Creator and star of In the Heights Lin-Manuel Miranda talks to Plogger Hans Nielsen about his play, being a teenager and growing up in New York.

Hans Nielsen: Do you play yourself in In the Heights?
Lin-Manuel Miranda: No. I play a guy named Usnavi; he owns the corner bodega. The fun of writing a show is when you´re writing, you get to play every characte. So I am Abuela, I am Nina, I am Vanessa, I am Usnavi, I get to be Benny. These are all people who are way smarter and wittier than me on my best day. The only thing that I really have in common with Usnavi is that he gets really tongue-tied around girls, and so do I.
Hans: How does In the Heights inspire you?
Lin-Manuel: It inspires me every day! I´m lucky enough to be onstage with the best cast on Broadway. They make my job very easy because they´re so good. Everything feels bounded in reality. Do you do theatre?
Hans: Yeah, I´m a part of the MCC Youth Company.
Lin-Manuel: That´s awesome. You know how in high school theatre, you always stand in a circle and hold hands before a performance? We still do it every night before the show. We all get down in a circle and make sure that we´re all on the same page. Some of us may be tired, some of us may be busted or in a bad mood, but we´re all connected, and I think that energy shows onstage and I think that´s one of the things that sets us apart.
Hans: What is a community to you?
Lin-Manuel: I think that´s one of the questions that In The Heights explores: What is a community? and, What is home? Growing up, I didn´t feel like I belonged to any community. My parents were born in Puerto Rico, I grew up here. I was sent to Puerto Rico every summer to stay with my grandparents. I went to this very fancy school—it was a public school, but you had to take a bunch of tests to get in. It was on the Upper East Side, the richest ZIP code in the country. So I was very much the rich kid in my neighborhood, but I was the one of the only Puerto Ricans at my high school and at my elementary school. And then I would get sent to Puerto Rico every summer where I was the gringo and I spoke Spanish with an accent.
I think if you talk to a lot of writers, they have this feeling of being an outsider observing these worlds. I was straddling these three worlds and trying to figure out who I am in the midst of all of that.
Lin-Manuel: I think those experiences really led to the to creation of this show. The irony in that being that someone who never felt like they were completely part of a community has been able to create a community for myself up onstage, I get to be in it every night.
It´s literally a dream I had: I made up a guy named Usnavi, and now there´s a huge bodega set here.
Hans:That´s amazing
Lin-Manuel: I never forget how crazy that is.

Hans:Who is your favorite character?
Lin-Manuel: It’s impossible.

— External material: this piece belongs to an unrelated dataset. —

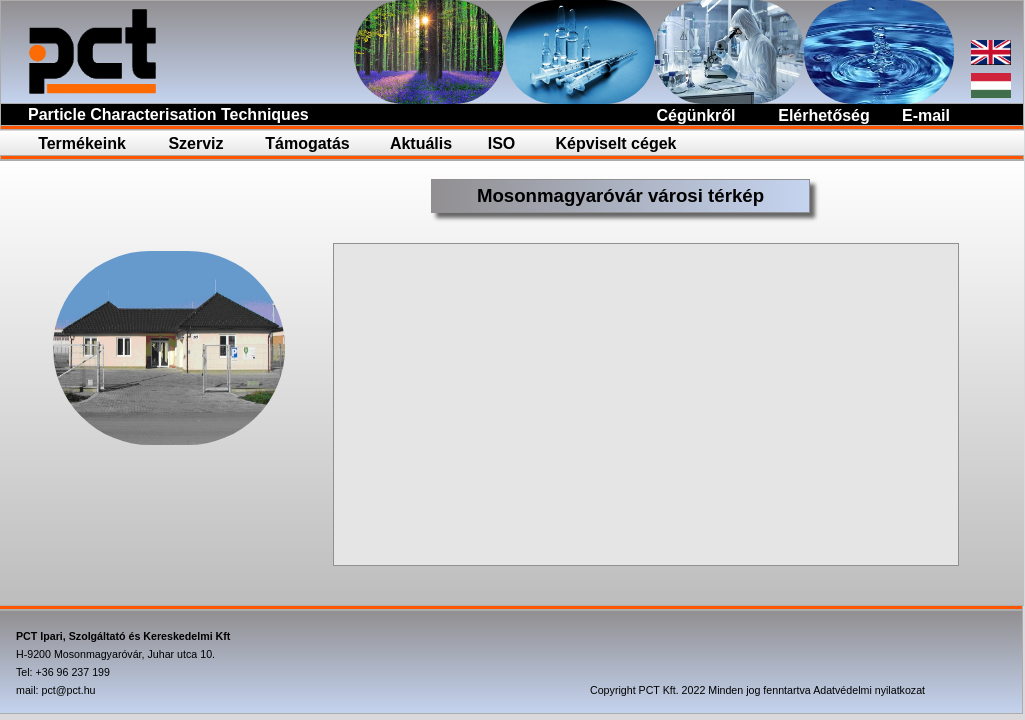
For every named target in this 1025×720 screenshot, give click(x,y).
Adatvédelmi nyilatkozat (869, 690)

I love them all for different reasons. One of the things that I love about our show is that there are no bad guys.
Hans: What advice would you give young people interested in theatre?
Lin-Manuel: Write. Write everything you think of. Write what you haven't seen. That's the only way we create more parts, and that's the only way we create more opportunities for ourselves. If you write you are creating a new reality. So everybody write.
Hans: I wrote a play myself this summer.
Lin-Manuel: That’s excellent.
Hans: What advice would you give to an actor?
Lin-Manuel: I would say soak up everything you can. Soak up all of it. I worked on some of the craziest plays you ever saw in your life. Couldn’t be more different than In the Heights. Soak up everything you can. You learn just as much from shows you hate as shows you love.